[Note: essentially my answer is the same as @ncasas, just an alternative phrasing]
Classification belongs to supervised learning whereas clustering belongs to unsupervised learning:
- In supervised learning there is a training stage during which some instances (examples) are provided together with their answer (the target). During training the model "studies" all the examples in the training data (represented with features) in order to be able to find the target from the features. After it has been trained, the model can be applied to new instances and use their features to predict their target. In short the main characteristics of supervised learning are:
- The goal is to predict a specific piece of information defined from the start (the target).
- It requires some training data: features and answers for a large set of instances.
- In unsupervised learning the goal is to discover the patterns within the data. There is no predefined target and no training stage (thus no need for annotated data). Unsupervised learning can only do general tasks based on comparing instances, such as clustering (grouping similar instances together) or ranking (ordering instances relatively to each other).
This is the fundamental difference between classification and clustering. Based on this understanding:
What's the difference between data classification and clustering (from a Data point of view)
From a strict data point of view, the difference is the requirement for annotated data in classication. There is no such requirement for clustering.
Is data classification a sub topic of data clustering ?

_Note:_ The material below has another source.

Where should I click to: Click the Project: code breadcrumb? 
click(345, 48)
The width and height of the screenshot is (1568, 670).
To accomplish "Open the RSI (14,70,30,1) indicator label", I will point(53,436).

No because they belong to different families of ML which have different goals.
Example:
- In spam classification (supervised task) a model is trained with some documents (usually emails) labelled as spam or not spam. The resulting model can predict whether a new document is spam or not.
- In topic modelling (unsupervised task) a model groups semantically similar documents together, based on the words they contain.
The first task separates documents into classes, but these classes are predefined: here spam vs. non-spam. The model uses features specifically as indicators for this goal. It would use features in a completely different way if the classes were news vs. entertainment, business vs. personal, or sci-fi vs. romance. Hence the term supervised learning: the model focuses on what it is told (trained) to focus on.
Topic modelling separates documents into several clusters, but even if we assume exactly two clusters these are extremely unlikely to correspond to spam vs. non-spam (or news vs. entertainment, etc.). A clustering algorithm follows a neutral similarity method which uses the features indiscriminately. The main outcome are the clusters themselves, which represent unknown patterns in the data. For example applying topic modelling in a large collection of documents may lead to discover what are the main categories of documents: the new knowledge is the existence of these groups. Clustering is unsupervised because it doesn't follow a predetermined goal.